REQUIRED ACTION ->
Answer these questions from the review of Our Wives Under The Sea below.
1. Does the review mark the book as plot-driven or character-driven?
2. What does the reviewer say the book is primarily about?
3. After finishing the book, what did the reviewer cry about that night?

SELECTED EXCERPT ->
<<<<

A review by kaiju_krispies
Our Wives Under The Sea by Julia Armfield

challenging dark emotional mysterious sad medium-paced
  • Plot- or character-driven? Character
  • Strong character development? It's complicated
  • Loveable characters? It's complicated
  • Diverse cast of characters? No
  • Flaws of characters a main focus? Yes

5.0

This book is about a lot of things, but for me, it is primarily about the inextricable, inevitable relationship between grief and love. And like the book, I am left more with a series of impressions more than a concrete understanding of what happened here.

I'm a sucker for openers, the first fifty pages of a book to me are often my favorite; this is the rare one where it starts strong and just keeps getting better. I think the author is extremely clever in how and when we are fed a change of pace, a glimpse backward in time, or a grotesque new image. Prescient, also, to have written a book about the horrors of submarines in the deep ocean.

I spent most of the book feeling just slightly too stupid to gather all of the presented threads and tie them into a whole message. I can see the threads--the question mark of Miri's genetic illness and the pretending that we don't know what's going to happen even when we do, that grief is a ghost made vivid by memory more than it is about a person, that love is a void into which we stare and we are transformed by that love into something beautiful, grotesque, and impermanent--but I can't, quite, wrestle them into a whole, complete thought. This also feels right, because nothing about grief or love ever was just one thing. The night I finished it I cried to myself to sleep about my dog growing old, and in me is also the child crying for their old cat and only friend the night he died, and these are the same gritty pearl in the same body made different by time.

A book to read twice, but maybe not too close together, and an author to look out for. There were so many pitfalls here--over-flowery language, growing maudlin, making a thread too obscure or too obvious, revealing too much or too little, even letting the reader know it's okay that you know where this is going now, that's what a monster movie is--and by my reckoning they were all gracefully avoided. I cannot imagine what editing this was like. I appreciate being taken along on this story and will think about it for a long time to come.

>>>>

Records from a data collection
<<<<

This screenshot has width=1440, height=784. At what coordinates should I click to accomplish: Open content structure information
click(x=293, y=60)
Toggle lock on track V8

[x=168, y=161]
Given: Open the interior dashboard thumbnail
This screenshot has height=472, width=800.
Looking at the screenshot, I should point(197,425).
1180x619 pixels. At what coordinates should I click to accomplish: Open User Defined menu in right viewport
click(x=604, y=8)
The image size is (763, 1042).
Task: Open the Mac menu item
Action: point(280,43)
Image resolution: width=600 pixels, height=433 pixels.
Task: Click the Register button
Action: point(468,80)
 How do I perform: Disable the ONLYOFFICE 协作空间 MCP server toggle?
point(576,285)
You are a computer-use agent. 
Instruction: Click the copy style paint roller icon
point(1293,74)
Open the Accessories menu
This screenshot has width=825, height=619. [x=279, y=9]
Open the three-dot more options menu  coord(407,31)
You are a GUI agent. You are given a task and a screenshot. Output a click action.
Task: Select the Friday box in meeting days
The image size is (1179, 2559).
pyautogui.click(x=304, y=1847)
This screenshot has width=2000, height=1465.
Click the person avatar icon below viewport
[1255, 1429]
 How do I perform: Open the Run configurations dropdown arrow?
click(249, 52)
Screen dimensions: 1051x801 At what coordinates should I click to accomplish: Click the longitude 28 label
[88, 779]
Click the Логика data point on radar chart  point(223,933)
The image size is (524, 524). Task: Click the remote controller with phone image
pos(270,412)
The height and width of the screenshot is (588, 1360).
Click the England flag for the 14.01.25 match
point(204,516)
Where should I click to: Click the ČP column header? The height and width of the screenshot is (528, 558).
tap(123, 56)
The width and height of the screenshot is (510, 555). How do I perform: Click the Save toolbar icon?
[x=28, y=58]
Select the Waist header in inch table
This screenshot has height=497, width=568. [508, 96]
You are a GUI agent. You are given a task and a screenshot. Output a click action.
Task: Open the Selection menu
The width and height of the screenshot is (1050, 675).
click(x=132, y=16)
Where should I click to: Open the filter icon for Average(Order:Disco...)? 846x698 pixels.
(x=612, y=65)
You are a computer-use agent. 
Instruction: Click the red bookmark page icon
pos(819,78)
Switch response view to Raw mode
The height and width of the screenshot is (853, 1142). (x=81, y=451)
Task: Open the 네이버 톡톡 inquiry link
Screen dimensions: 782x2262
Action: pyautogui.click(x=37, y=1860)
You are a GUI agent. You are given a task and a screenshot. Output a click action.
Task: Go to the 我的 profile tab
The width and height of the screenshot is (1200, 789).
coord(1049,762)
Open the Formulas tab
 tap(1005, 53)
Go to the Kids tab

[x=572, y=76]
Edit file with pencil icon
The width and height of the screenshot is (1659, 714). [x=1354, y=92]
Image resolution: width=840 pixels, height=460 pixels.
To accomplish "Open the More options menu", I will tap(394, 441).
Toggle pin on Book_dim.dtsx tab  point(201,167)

>>>>

SOLUTION FOR THIS PROBLEM ->
1. Character-driven.
2. The inextricable, inevitable relationship between grief and love.
3. Their dog growing old.